Gary: Yes, this is often a first thought shared by many, such as those who see water as weak, although it played a major part in forming the Grand Canyon.
If you ask weak questions (and there is such a thing as a weak question), you may be considered a “Weak Leader.” But there are tough questions that require real action from the listener.
Some examples of tough questions from a boss to his team member might be: “Trevor, what is preventing you from blogging twice as much per week?” or “How might you remove those obstacles in order to meet our overall goal that we agreed to earlier in the year?” Often it takes way more courage to ask and trust than to tell and blame.
Trevor: What one piece of advice would you give to a young manager just setting out on his career path given your own experience?
Gary: Understand that in our society there is a time to provide answers and a time to ask questions. You’ve most likely learned how to answer for the first 20+ years of life, so learn this difference and practice the art of asking. Pick up my book Just Ask Leadership or go to our website www.JustAskLeadership.com and take the Gold Assessment. It is a 360-degree feedback tool that polls 5 people who work with you on your leadership performance in general and Just Ask Leader style specifically. It will provide specific advice on how to improve. We have been studying leaders with this tool globally and have found that trusting others by using questions can have a 20% positive effect on the team’s engagement, alignment and motivation.
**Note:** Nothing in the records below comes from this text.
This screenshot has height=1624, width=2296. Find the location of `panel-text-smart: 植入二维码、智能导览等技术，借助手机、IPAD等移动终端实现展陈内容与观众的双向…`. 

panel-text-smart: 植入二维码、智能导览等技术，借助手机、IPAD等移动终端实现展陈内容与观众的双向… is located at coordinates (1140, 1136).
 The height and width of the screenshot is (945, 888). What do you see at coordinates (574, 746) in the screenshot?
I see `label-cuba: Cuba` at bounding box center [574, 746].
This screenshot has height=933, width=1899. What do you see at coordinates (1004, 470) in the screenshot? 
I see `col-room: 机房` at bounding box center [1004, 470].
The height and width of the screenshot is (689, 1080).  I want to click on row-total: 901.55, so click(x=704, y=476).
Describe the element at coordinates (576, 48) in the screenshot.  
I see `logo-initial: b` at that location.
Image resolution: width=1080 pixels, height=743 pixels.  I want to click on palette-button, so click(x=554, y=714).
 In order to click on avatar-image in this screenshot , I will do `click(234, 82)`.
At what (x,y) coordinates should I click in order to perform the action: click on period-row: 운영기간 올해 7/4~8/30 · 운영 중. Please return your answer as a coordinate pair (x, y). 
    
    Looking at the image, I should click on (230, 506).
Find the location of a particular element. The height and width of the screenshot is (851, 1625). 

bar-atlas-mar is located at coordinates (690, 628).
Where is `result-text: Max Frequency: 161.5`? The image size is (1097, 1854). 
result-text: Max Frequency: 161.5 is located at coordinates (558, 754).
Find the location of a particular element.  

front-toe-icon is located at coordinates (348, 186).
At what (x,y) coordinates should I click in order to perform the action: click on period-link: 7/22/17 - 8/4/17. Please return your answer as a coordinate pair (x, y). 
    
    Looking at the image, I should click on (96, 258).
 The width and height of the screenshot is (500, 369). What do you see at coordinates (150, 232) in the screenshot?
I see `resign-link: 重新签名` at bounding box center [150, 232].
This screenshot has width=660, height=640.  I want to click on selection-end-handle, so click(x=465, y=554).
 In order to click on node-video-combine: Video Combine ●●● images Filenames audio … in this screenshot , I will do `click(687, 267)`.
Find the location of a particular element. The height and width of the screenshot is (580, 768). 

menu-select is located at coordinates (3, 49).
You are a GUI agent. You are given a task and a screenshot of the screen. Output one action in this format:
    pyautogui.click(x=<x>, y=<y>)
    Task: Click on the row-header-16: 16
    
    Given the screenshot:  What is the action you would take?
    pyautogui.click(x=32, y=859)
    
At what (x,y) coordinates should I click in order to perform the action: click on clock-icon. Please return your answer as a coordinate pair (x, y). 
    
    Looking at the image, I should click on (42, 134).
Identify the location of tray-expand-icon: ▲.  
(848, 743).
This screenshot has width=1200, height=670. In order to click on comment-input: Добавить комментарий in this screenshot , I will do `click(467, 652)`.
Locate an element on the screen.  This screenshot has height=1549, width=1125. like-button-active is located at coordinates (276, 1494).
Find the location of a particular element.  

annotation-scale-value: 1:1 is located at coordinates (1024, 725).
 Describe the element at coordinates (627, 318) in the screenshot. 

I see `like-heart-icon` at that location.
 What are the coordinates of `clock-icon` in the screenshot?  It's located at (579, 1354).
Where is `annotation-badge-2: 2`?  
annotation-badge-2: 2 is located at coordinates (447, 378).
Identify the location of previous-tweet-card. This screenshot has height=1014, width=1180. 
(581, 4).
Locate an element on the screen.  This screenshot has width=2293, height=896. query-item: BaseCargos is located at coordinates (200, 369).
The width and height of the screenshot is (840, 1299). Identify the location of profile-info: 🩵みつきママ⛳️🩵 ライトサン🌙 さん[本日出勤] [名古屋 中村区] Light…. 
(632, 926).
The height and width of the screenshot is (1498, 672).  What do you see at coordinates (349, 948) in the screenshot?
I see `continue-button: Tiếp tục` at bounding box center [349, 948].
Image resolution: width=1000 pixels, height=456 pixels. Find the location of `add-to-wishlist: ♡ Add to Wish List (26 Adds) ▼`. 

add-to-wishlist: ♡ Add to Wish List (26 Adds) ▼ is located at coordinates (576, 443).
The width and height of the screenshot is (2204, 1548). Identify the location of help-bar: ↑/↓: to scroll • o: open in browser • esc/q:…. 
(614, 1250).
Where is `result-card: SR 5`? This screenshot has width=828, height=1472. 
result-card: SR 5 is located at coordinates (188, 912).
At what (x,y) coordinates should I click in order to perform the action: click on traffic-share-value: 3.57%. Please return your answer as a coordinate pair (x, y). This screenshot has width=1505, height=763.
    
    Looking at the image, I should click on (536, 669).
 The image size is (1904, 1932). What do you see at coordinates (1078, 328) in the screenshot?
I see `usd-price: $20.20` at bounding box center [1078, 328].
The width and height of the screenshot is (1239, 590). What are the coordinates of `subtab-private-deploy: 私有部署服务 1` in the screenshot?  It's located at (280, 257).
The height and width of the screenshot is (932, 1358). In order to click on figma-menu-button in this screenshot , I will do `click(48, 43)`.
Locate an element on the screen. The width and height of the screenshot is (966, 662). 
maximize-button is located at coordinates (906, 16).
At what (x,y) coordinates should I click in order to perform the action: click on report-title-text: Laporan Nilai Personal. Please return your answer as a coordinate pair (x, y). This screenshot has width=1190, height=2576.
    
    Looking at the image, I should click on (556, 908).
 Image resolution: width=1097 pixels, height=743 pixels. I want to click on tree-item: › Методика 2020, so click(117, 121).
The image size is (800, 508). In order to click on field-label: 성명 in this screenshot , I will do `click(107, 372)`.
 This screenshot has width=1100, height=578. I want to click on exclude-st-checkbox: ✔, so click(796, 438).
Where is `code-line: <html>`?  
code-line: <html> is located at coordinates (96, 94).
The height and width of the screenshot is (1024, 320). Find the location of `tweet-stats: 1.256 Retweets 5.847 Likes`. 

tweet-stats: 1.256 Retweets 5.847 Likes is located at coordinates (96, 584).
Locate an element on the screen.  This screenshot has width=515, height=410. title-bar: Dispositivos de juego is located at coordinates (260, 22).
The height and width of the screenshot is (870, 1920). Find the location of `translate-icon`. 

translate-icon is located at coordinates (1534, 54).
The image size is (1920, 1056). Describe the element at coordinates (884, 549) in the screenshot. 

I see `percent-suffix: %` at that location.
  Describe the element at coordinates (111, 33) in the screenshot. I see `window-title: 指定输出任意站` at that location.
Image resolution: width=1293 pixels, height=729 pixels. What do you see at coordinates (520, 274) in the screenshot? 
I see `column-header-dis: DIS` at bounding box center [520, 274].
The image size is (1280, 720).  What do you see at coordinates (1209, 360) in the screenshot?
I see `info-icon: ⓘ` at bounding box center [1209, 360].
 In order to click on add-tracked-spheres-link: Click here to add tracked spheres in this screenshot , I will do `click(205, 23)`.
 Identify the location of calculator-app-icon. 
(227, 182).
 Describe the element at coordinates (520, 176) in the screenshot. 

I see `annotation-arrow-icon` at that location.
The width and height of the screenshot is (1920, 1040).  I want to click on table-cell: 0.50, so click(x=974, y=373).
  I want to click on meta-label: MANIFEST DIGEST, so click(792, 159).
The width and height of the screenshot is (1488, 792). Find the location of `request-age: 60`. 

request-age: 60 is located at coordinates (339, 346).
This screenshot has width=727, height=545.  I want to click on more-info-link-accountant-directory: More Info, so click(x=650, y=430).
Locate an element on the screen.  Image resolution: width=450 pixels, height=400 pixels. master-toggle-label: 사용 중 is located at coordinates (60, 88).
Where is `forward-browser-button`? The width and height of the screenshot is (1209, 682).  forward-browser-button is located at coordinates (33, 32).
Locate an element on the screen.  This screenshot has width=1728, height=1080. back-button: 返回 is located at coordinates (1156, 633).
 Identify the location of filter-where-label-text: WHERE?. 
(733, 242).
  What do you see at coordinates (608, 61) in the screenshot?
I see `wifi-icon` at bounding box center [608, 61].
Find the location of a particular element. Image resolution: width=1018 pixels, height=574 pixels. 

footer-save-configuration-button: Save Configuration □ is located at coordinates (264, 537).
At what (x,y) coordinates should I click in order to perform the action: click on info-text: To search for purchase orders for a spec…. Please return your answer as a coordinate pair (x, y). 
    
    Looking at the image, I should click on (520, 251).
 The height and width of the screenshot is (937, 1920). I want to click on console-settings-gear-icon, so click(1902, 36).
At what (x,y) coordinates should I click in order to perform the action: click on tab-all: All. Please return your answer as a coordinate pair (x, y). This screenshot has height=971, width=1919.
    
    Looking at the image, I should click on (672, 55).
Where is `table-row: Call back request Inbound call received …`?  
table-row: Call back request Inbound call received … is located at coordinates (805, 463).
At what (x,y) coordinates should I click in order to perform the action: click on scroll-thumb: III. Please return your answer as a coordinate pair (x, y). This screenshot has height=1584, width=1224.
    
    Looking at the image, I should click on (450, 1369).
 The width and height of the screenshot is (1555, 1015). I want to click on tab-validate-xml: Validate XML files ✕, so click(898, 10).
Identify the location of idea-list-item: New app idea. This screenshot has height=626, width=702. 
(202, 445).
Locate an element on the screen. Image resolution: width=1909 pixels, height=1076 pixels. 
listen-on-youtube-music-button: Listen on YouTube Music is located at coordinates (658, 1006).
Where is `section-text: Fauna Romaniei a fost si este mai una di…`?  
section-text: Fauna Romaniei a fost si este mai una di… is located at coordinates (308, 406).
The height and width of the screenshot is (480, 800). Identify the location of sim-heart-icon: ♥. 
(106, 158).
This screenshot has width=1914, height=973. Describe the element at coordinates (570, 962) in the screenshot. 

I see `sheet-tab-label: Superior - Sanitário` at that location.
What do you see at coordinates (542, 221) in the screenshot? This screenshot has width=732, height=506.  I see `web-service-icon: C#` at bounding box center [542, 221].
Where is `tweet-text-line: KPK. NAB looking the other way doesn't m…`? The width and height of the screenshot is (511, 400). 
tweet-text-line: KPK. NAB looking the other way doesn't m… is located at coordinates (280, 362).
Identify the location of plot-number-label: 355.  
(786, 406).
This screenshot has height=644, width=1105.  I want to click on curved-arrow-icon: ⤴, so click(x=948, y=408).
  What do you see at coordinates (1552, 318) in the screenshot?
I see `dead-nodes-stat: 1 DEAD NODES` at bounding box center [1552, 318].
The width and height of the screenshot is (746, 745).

Few assessments provide that level of feedback. Buckminster Fuller was a wonderful thinker, and a friend recently reminded me of Bucky’s view on procession. This is the notion of just starting – just put your foot in a direction, even if it is not the right direction.
Most Nobel Prize winners never set out to win. They just started on their path, one thing lead to another, and before long they really became the change in the world that they wanted to see. This is true for anyone starting down any path – the first place to start is starting. Many people get stalled out and this often leads to paralysis.
Trevor: Finally Gary, have you visited the UK and if not do you have any plans to come to this side of the pond? I have a number of US friends who regularly visit my Simplicity Blog and it seems there are many similarities in both our cultures. I’m sure your Just Ask Leadership concept is equally applicable on this side of the water.
Gary: Several fantastic leaders have asked whether CO2 Partners would like to start a practice in England, and those discussions are still active. The book has only been out for a couple of weeks and the interest from the UK has been fabulous. When I was younger, I was an intern at the British Parliament for the Fulham member Martin Stephens who passed away many years ago. I lived off of Queens Gate right off Hyde Park and my memories often draw me back there.
If you or any of your readers know of opportunities to speak in England or Europe, I would more than welcome the opportunity. I gave a speech in June in Hanover, Germany to a company that does business around the world. The audience represented over 20 countries and each took to the Just Ask idea no matter how different their culture was from ours. Similarly, I spoke to the Intel global treasury department last year and there were over a 100 leaders from all over the globe.
The message of Just Ask seems to have resonance all over the world. Thank you for your willingness to help spread the idea.